I had written some conceptual articles about the prototyping approach and was looking for a suitable context when I came across John M. Carroll's work on minimalism, particularly the Nurnberg Funnel. Dr. Minnie Yen, a former office mate at the University of Houston and currently chair of the CIS Department at the University of Alaska-Anchorage, did her doctoral research involving SQL, the lingua franca of relational database software published by Oracle, IBM DB2, and MS SQL Server. (The University of Houston had implemented an early version of Oracle; in fact, we had the same dissertation committee chairman, whom taught the graduate database courses.)
I decided to write an unpublished minimal manual on learning SQL; basically the idea is modular self-contained chapters, written from an action perspective with practical tips and warnings on using the software. We had the relevant student subjects use a diary approach I had seen referenced elsewhere in the human factors literature to reflect their feedback in assessing the minimal manual and the relational database software. A fundamental distinction is that we were more interested in testing the usability and learnability of the manual and the software, not the students. It wasn't personal: it was business. If the student didn't have enough information to perform the task, if she had to ask Dr. Yen for assistance, if she didn't understand what I wrote, I needed to revise my manual. I already knew SQL, but I might use terminology or tacitly assume knowledge or experience that the user did not have.
This blog is a natural extension of the methodology I just described. I am writing from a perspective of both a software user (particularly from the Windows platform) and an academic. Most posts in this blog will be practical in nature. I'll never forget my first MIS professor, Al Napier, mentioned that investing hundreds or thousands of dollars in a PC for something a 99-cent recipe box does quite well is a mistake. I remember in the spring of 1991 teaching a microcomputer applications course at Illinois State and wanting students to devise projects that were personally useful. A number of students were uncomfortable with the ill-structured nature of the assignment; they were begging me to tell them what project to do. But some students were inspired. For example, I had a student from a farm whom built an application to track his farm animals' immunizations and other events.

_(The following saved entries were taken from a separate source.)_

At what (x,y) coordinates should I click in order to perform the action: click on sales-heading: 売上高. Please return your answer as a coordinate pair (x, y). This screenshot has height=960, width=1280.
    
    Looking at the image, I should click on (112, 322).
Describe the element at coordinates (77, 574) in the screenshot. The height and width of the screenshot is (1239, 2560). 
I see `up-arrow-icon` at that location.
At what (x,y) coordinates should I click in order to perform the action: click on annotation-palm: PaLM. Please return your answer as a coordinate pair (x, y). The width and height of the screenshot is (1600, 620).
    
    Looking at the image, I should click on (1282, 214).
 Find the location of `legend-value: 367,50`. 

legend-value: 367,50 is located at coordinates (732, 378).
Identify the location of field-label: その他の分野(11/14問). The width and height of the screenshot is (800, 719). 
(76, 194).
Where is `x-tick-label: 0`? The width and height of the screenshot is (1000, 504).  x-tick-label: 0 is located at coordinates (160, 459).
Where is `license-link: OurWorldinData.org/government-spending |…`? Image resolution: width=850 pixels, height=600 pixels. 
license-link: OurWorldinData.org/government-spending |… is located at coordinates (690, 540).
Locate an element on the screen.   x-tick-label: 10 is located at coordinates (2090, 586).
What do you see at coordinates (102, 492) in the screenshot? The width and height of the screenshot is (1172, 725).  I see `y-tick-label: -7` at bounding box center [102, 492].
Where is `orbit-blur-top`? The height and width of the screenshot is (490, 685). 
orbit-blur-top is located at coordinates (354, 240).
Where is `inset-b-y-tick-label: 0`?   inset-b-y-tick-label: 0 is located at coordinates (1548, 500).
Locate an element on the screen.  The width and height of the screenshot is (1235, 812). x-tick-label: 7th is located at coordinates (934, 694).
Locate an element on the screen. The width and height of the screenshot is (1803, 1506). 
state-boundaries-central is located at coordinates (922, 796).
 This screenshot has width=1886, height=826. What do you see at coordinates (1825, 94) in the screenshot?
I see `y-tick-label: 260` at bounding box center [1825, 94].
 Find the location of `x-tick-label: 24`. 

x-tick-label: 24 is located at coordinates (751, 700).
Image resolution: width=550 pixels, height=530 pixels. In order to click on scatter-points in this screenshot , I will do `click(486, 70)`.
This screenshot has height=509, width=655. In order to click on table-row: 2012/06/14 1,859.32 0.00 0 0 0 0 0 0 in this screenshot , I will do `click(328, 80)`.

There are a number of excellent websites reviewing software titles and cloud services; this blog is not attempting to compete with them. It's not a site intended to provide tutorials for software products. What I'll often write about are practical issues I've had to deal with (e.g., problems running Windows chkdsk that even tech support at a popular security software company couldn't resolve), my approaches to filtering and backing up emails, how I've categorized and maintained my browser bookmarks, and similar topics. These posts aren't intended to compare and contrast products, platforms, browsers, and the like; I would like to think that my practical tips can be generalized to other contexts.